(Collected data)

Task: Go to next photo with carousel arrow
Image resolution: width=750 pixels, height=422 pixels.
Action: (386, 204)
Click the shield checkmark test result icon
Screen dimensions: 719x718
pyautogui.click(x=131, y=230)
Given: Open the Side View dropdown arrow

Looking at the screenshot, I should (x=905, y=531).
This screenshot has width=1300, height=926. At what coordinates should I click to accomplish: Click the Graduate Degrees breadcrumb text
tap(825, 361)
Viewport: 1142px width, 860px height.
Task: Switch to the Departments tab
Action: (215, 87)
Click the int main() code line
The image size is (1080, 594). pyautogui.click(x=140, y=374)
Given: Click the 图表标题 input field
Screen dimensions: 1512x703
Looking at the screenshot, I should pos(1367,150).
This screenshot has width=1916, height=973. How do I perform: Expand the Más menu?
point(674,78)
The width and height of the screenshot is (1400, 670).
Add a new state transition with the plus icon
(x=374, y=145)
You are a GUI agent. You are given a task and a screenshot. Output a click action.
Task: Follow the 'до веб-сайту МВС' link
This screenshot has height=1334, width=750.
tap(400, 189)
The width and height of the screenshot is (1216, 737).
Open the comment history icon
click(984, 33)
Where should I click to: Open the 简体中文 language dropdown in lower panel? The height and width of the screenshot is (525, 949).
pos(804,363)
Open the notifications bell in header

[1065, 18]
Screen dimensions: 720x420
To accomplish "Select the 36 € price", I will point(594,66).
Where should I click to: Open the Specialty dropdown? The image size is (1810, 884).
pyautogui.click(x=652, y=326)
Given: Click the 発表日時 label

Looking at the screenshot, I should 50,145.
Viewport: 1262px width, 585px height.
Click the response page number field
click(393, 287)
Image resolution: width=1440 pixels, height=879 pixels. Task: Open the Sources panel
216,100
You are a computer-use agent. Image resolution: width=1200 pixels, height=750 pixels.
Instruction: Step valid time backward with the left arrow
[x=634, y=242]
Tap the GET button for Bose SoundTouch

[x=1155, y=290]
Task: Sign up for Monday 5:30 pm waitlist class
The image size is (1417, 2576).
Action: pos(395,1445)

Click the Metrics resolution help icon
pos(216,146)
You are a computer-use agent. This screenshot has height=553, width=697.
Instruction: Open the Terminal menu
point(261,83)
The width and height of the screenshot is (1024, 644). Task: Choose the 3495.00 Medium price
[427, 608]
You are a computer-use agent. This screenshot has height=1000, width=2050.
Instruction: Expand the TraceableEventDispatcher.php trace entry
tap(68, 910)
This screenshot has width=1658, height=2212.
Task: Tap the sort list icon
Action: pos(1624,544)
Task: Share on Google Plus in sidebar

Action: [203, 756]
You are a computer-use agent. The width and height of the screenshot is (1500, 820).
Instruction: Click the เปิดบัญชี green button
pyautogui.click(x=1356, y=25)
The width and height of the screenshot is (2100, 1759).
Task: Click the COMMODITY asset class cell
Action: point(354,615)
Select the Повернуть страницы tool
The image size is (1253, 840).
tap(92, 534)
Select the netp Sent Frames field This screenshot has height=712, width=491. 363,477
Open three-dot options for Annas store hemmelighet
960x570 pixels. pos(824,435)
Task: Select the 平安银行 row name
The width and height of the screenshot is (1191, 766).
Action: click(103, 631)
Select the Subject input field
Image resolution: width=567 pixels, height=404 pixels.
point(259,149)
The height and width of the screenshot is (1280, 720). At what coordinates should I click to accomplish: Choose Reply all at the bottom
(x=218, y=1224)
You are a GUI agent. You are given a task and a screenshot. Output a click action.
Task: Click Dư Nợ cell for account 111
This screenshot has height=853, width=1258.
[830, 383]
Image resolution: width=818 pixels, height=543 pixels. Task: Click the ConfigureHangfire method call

Your goal
What lines in the data above contain the word "input"? Show them all.

Result
Given: Click the 图表标题 input field
Select the Subject input field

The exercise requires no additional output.